What’s needed instead is a reliable and robust automation platform, integrated with the organisation’s other business critical systems and channels, to provide an orchestrated response to customers.

Imagine a whole workforce of virtual agents, working together and pooling information to provide each customer with the most appropriate response as quickly as possible. The key difference between an AI platform and isolated bots is that a platform is capable of automating entire processes for customers, including in the back office, whereas standalone bots can only automate single steps.

Ensure the platform you select has built-in ‘low code/no code’ tools for creating end-to-end interactions and integrations with other applications. Without intuitive tools that operational team members can use developing even a basic use case such as “change of address” could take several months, and be difficult to change as and when needed. With a modern platform it should be possible to build such a process in just 1 to 2 weeks, enabling a much faster proof of concept and ROI.

An AI-first approach

To cope with the increased volume of interactions most contact centres have seen in the last year, many are turning to an AI-first approach. In this scenario, customers are initially answered by an AI no matter what channel they use.

Routine and simple queries – reset a password, get an account balance – or even more complex ones that can be systematised – transferring money, applying for a loan – can be entirely handled by the bot, or passed to a specialist bot.

Once it performs its initial ID verification and screening, the bot can hand over to humans only those queries that require it, either because they are too complex or emotive in nature, or need deep investigation. Rather than just dump the customer in a queue, the bot can pass the query to the most appropriate human agent, ideally using whichever channel the customer prefers – or even schedule a call back so as not to waste the customer’s time.

A major benefit of this approach is that all customer interactions get handled immediately, so no more wait times. Even if the query isn’t resolved immediately, the customer has been heard and knows that the company is taking action.

In this way, organisations can also cope with peaks in demand without having to increase headcount for short periods of time drastically. Take away the need for a human to answer every call within 30 seconds, and the contact centre is back in control.

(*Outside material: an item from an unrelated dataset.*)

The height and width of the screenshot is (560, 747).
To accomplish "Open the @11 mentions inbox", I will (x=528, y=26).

Instead of frantic spikes of activity between stretches of not very much, operations can smooth out those peaks and troughs, handle priority queries first and get back to everyone else.

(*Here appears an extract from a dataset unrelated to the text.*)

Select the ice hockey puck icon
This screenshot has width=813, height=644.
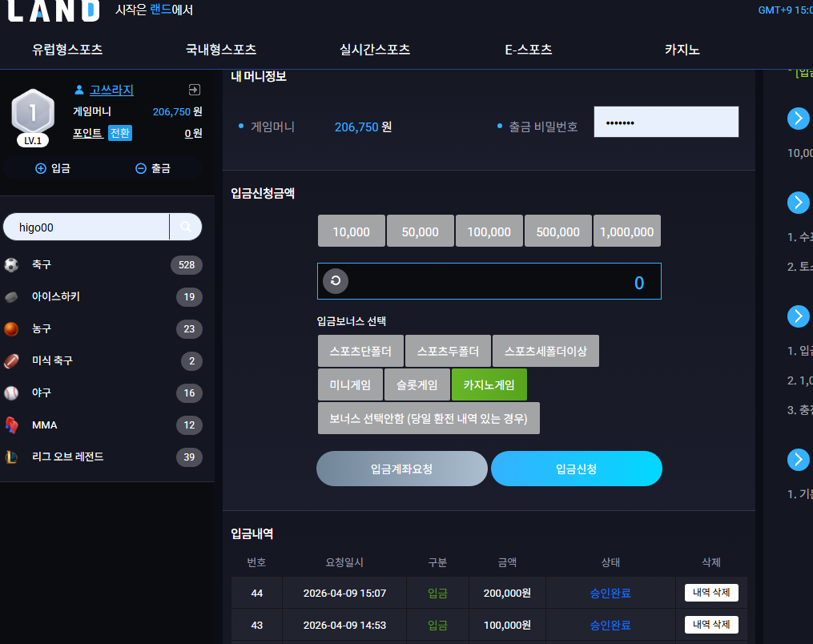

Customers appreciate this approach too as they don’t like being put on hold while agents look into something. And if their query is one that can be handled entirely by the AI, the chances are it will be managed more quickly and accurately than a human could do it.

A win-win for customer and business

On an overall cost-to-serve basis, AI wins out over human-assisted service every day. Bots are tireless workers that don’t make mistakes. Neither do they need breaks, rostering, salaries, or expensive office space. They can also handle hundreds of interactions at once if need be, whereas humans can manage two to three. Conversational AI can therefore play a huge role in helping an organisation meet its cost reduction goals.

Some users report contact deflection rates of up to 80%, with the average being 20% to 30%. Handling times of those interactions still managed by human agents are also reduced by up to 40% when agents also have access to AI systems that assist them during calls. The use of AI to manage routine interactions – balance queries, password resets, and so on – has been shown to cut costs by up to 30%.

As for the quality of service, AIs score highly on most traditional contact centre KPIs such as time to answer, handling time, and first contact resolution. It should also not be forgotten that most of today’s consumers actually want to use digital, asynchronous channels (SMS, chat, messaging) to better manage their time – and AI works best on those channels.

For these reasons, most companies that have deployed automated customer service solutions actually see an uptick in their customer satisfaction, NPS, and customer effort scores, as well as cost savings.